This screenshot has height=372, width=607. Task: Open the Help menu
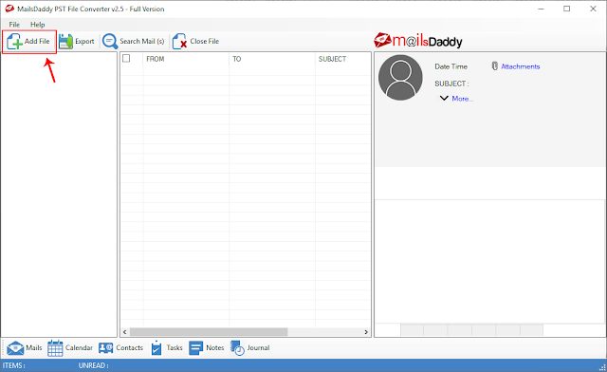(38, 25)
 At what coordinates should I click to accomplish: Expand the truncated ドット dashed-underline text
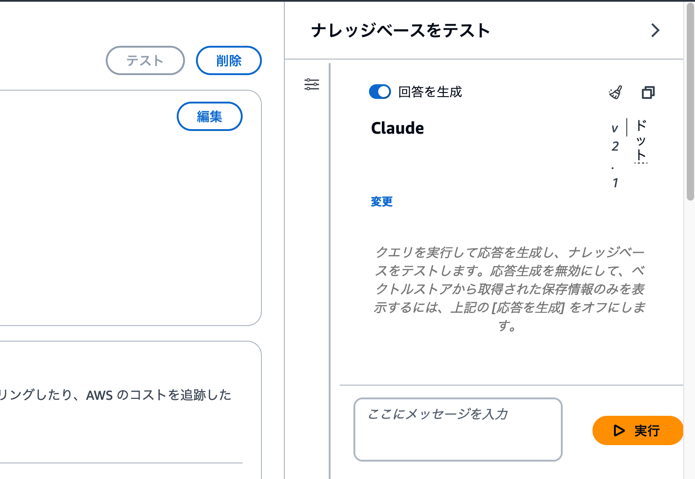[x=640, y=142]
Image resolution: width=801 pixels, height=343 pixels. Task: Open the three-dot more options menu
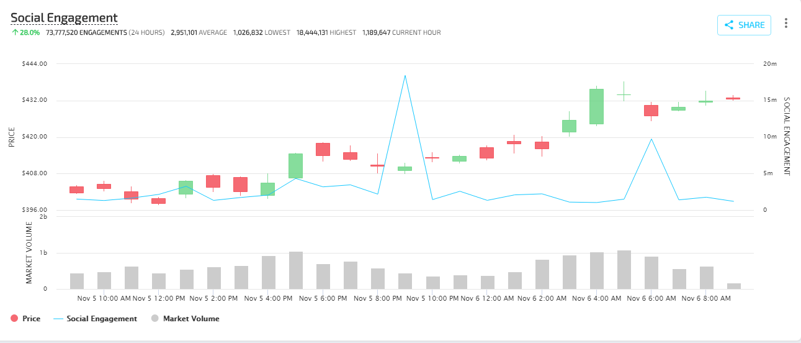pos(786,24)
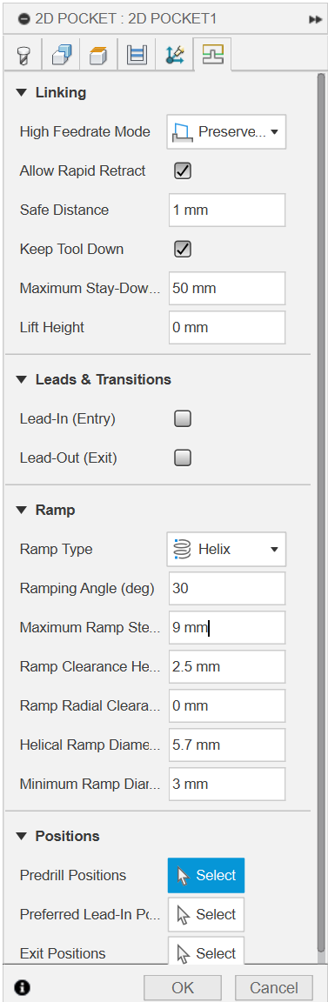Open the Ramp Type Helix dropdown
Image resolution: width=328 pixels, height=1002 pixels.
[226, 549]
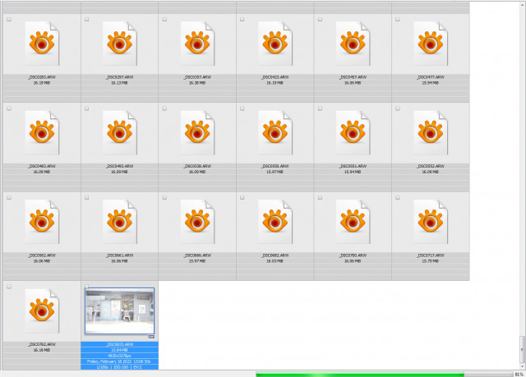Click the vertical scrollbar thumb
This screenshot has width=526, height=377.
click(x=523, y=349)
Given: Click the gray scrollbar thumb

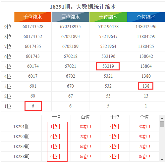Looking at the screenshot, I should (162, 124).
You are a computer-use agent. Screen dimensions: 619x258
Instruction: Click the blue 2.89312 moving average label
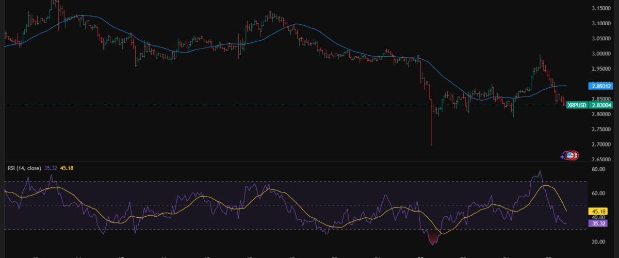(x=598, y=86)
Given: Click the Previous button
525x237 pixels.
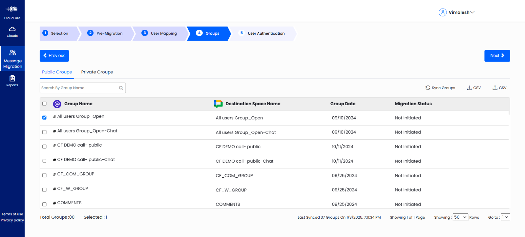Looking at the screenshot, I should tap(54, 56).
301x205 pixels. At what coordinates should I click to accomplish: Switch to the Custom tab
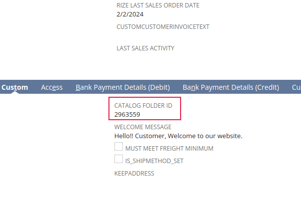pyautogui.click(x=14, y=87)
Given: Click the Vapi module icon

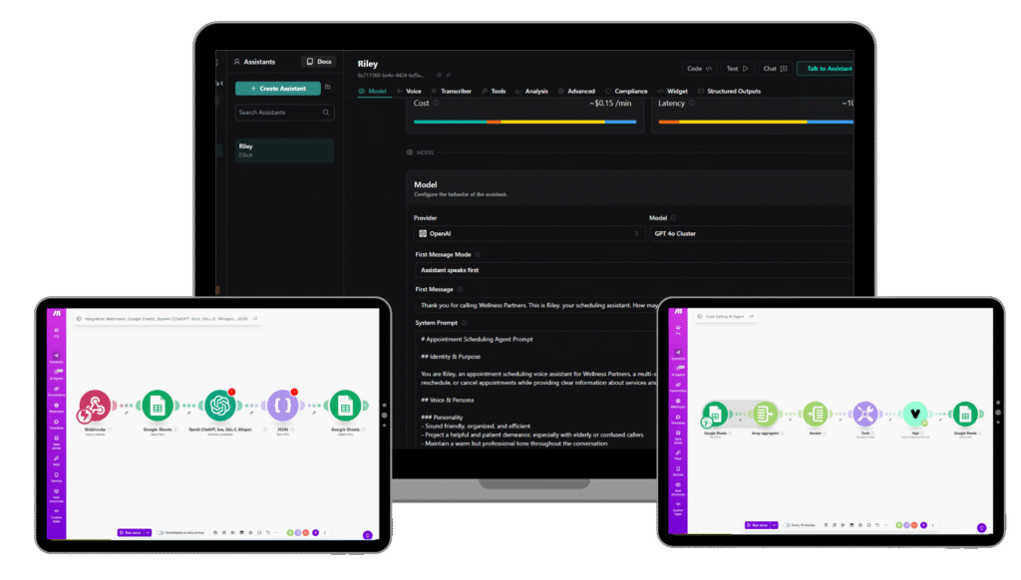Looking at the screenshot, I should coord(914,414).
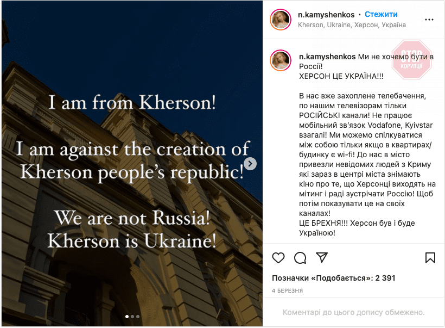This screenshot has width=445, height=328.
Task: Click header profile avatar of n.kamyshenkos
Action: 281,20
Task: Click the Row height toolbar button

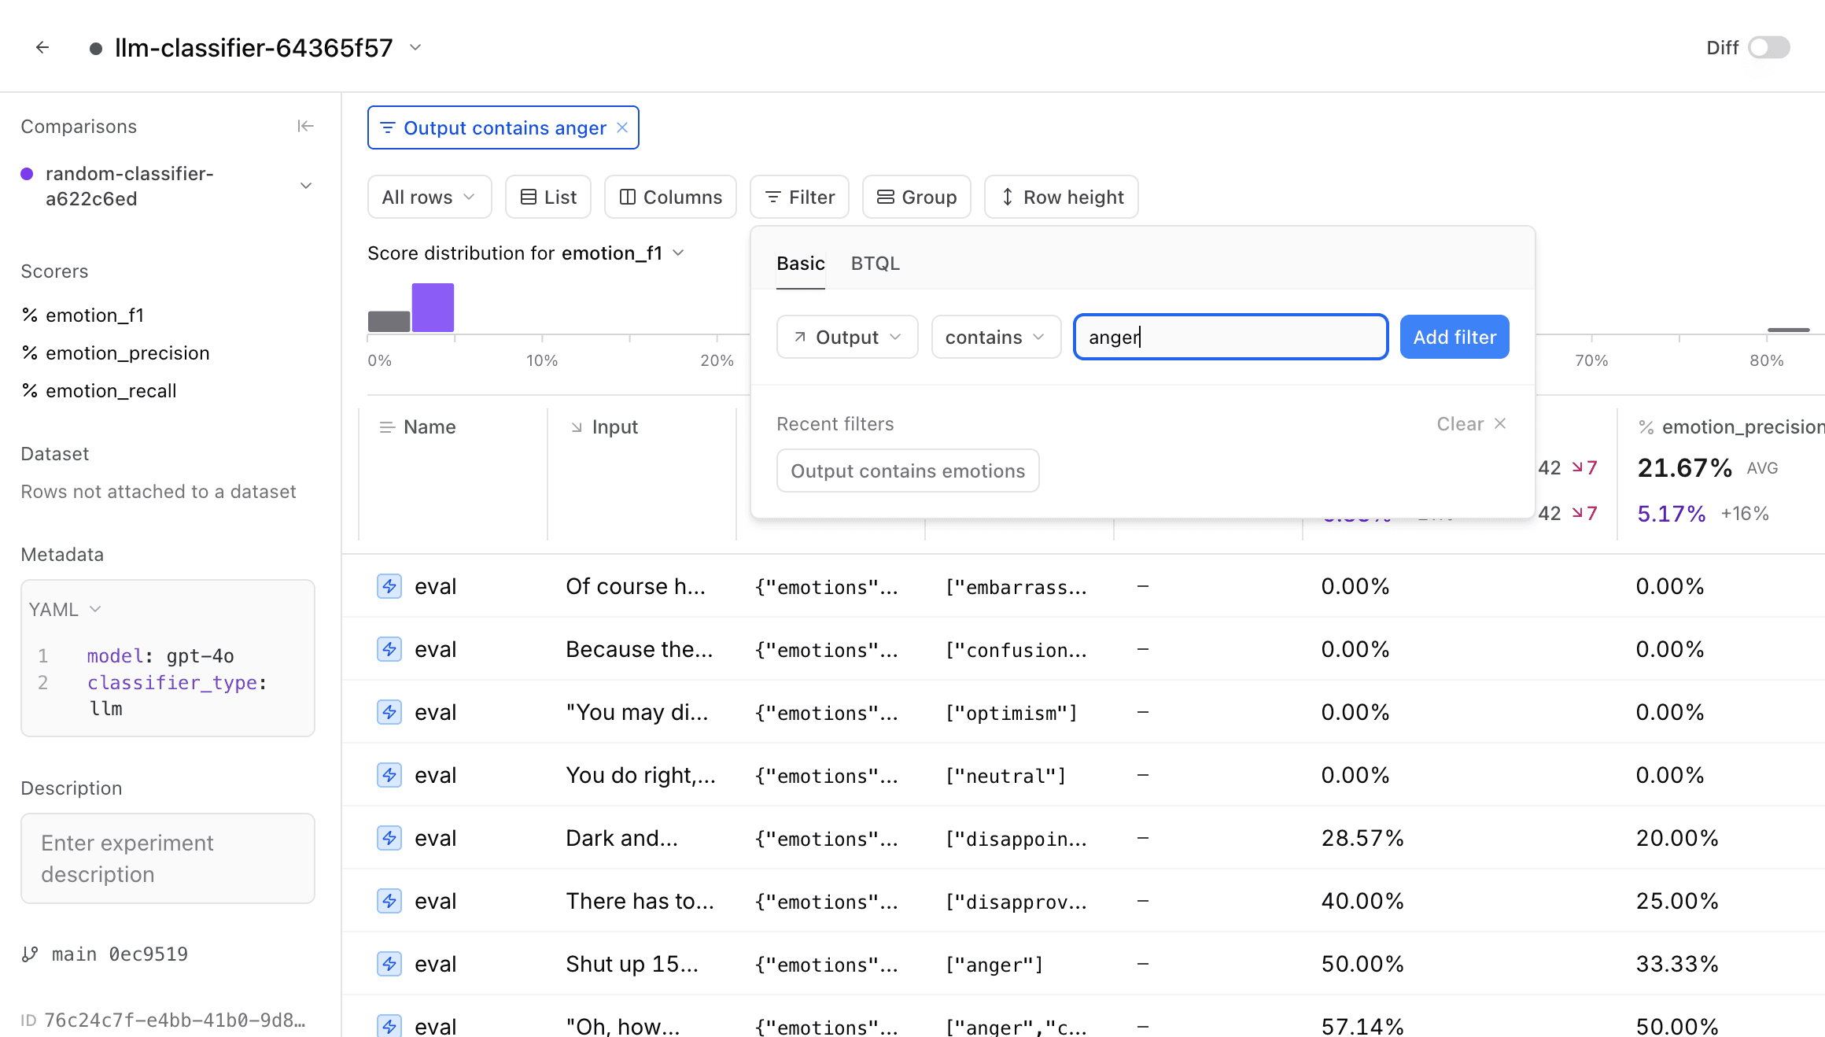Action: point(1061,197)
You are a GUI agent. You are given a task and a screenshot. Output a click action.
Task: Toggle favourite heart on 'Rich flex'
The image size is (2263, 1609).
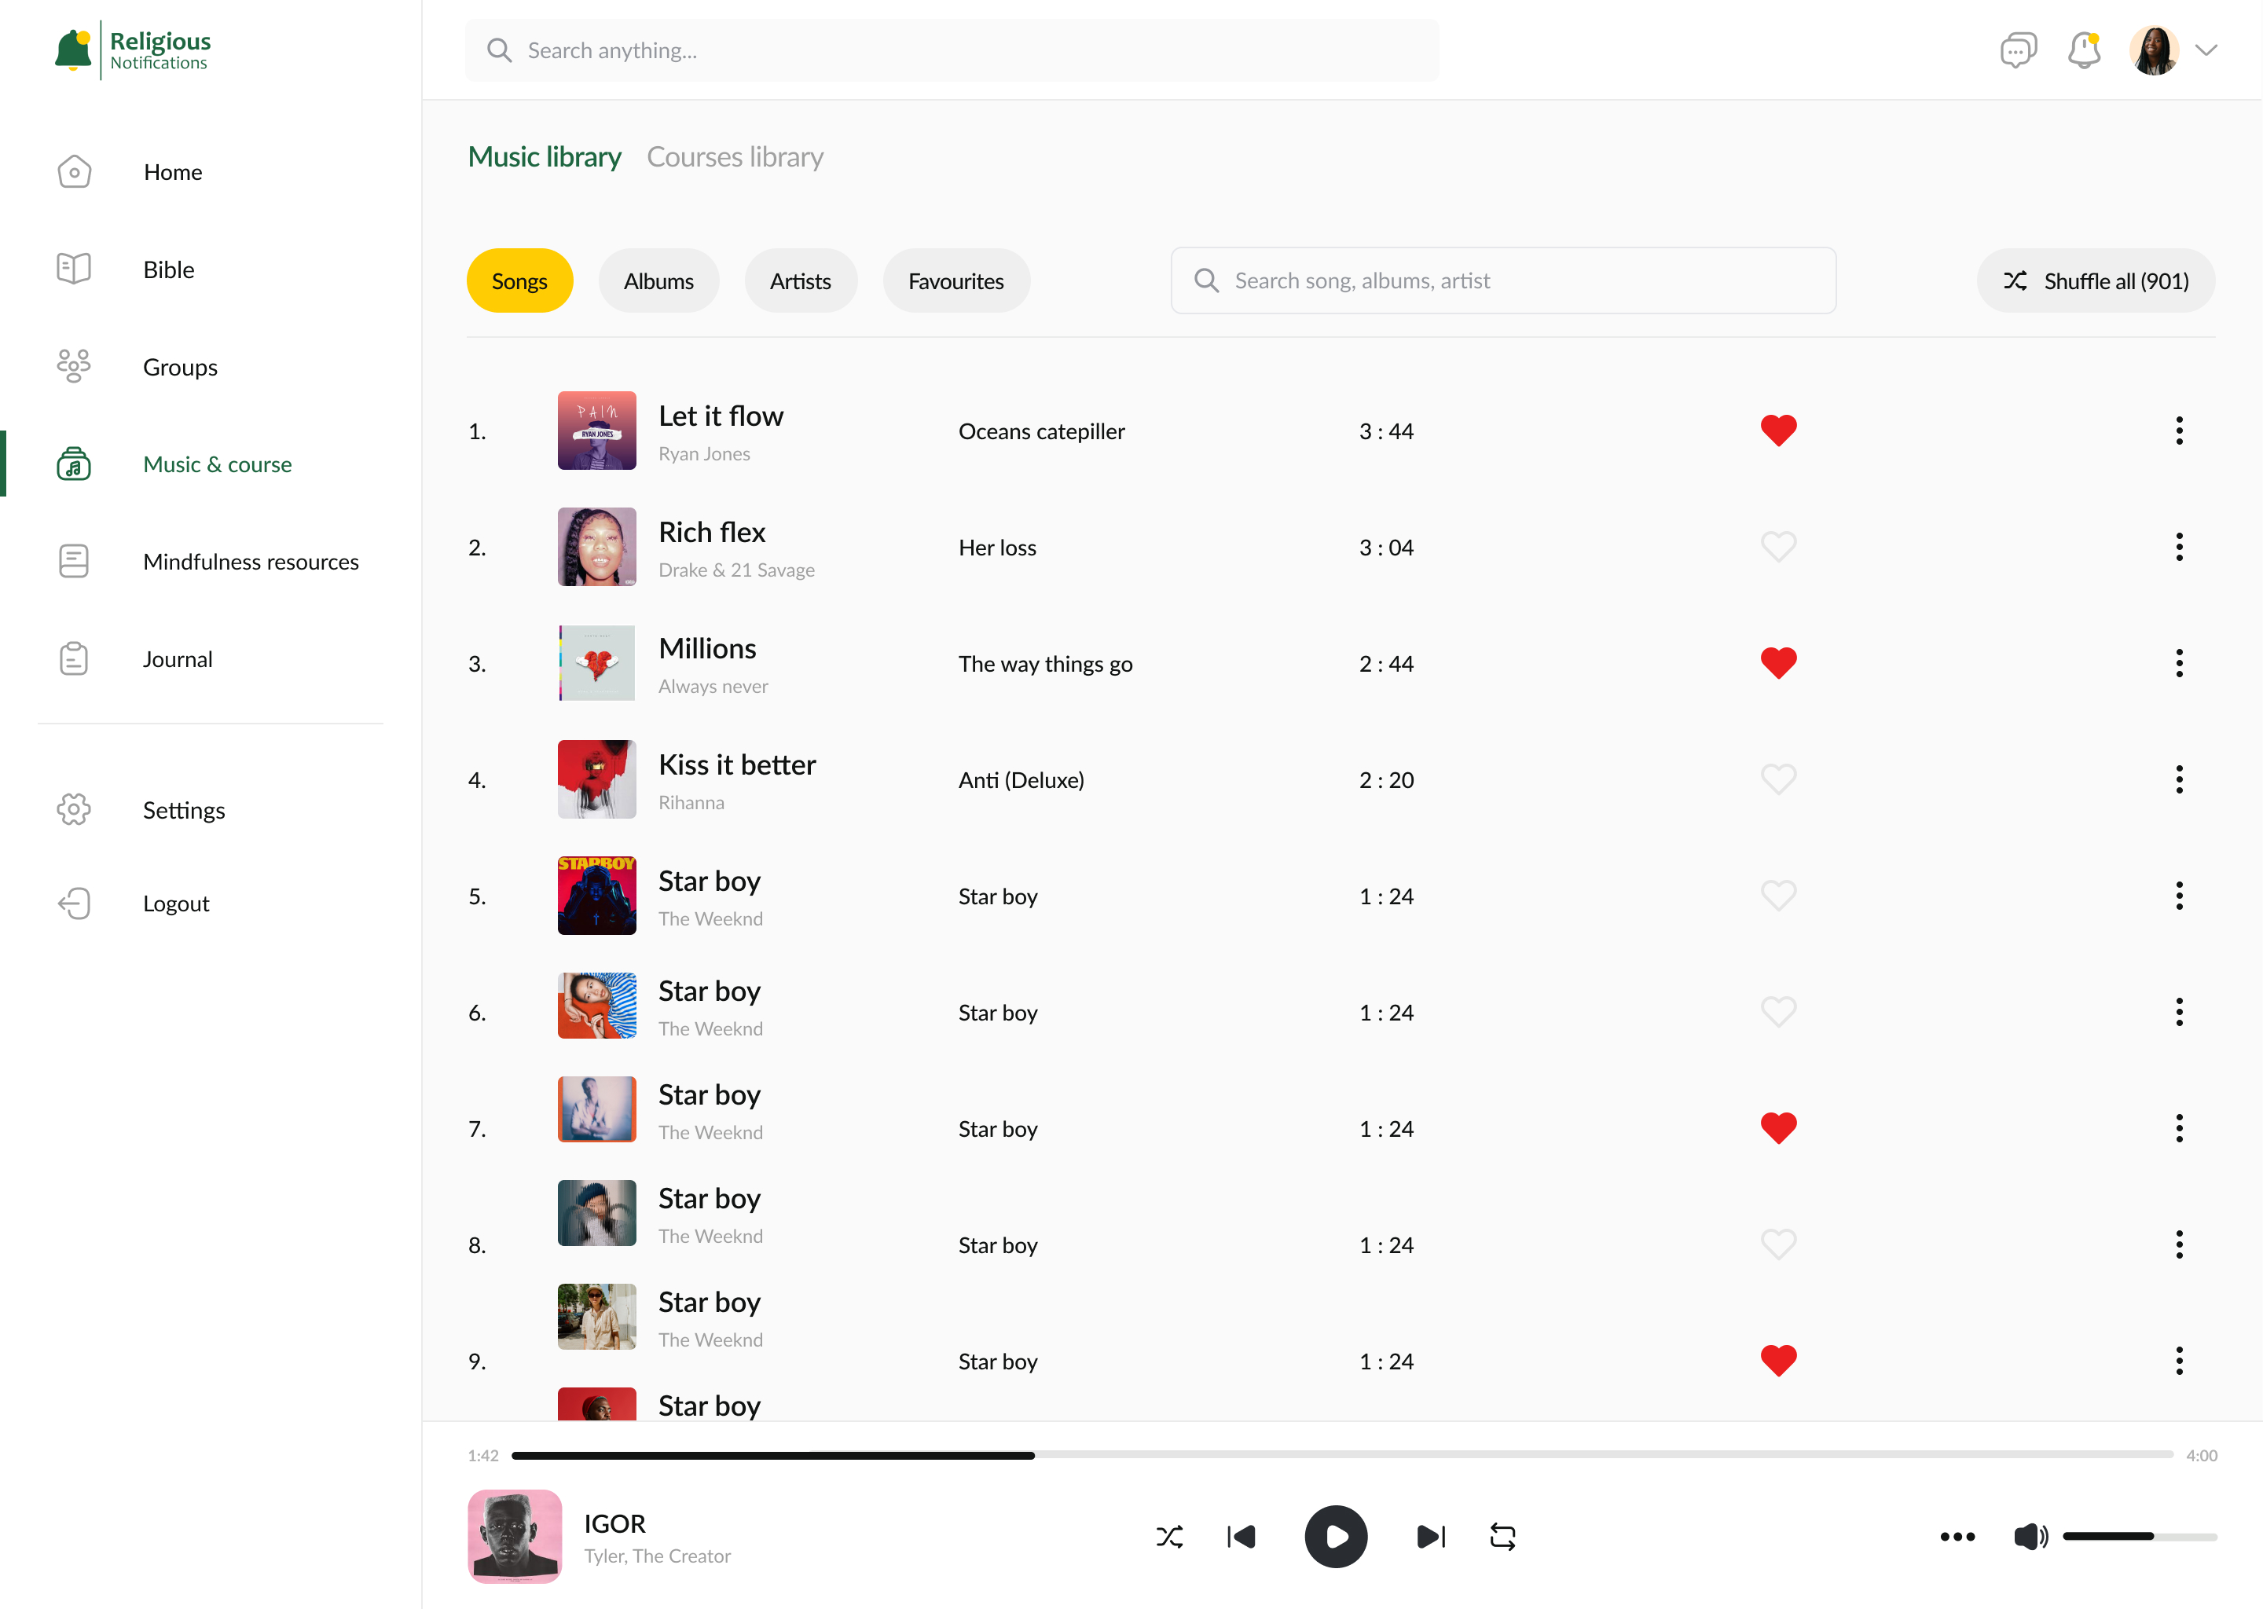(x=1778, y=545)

- **Given request**: Transcribe all of the lines above word for word, leaving out the pictures.

- **Response to this task**:
This screenshot has height=372, width=607. Task: Open the Help menu
(38, 25)
 At what coordinates should I click to accomplish: Expand the truncated ドット dashed-underline text
[x=640, y=142]
Image resolution: width=801 pixels, height=343 pixels. Task: Open the three-dot more options menu
pos(786,24)
Open the Ramp Type Helix dropdown
Image resolution: width=328 pixels, height=1002 pixels.
[226, 549]
Click the vertical scrollbar thumb
This screenshot has width=526, height=377.
click(x=523, y=349)
Given: Click the gray scrollbar thumb

Looking at the screenshot, I should (162, 124).
You are a computer-use agent. Screen dimensions: 619x258
Instruction: Click the blue 2.89312 moving average label
(x=598, y=86)
Given: Click the Previous button
525x237 pixels.
Looking at the screenshot, I should tap(54, 56).
301x205 pixels. At what coordinates should I click to accomplish: Switch to the Custom tab
pyautogui.click(x=14, y=87)
Given: Click the Vapi module icon

Looking at the screenshot, I should coord(914,414).
This screenshot has width=445, height=328.
Task: Click header profile avatar of n.kamyshenkos
Action: 281,20
Task: Click the Row height toolbar button

Action: point(1061,197)
You are a GUI agent. You are given a task and a screenshot. Output a click action.
Task: Toggle favourite heart on 'Rich flex'
The image size is (2263, 1609).
(x=1778, y=545)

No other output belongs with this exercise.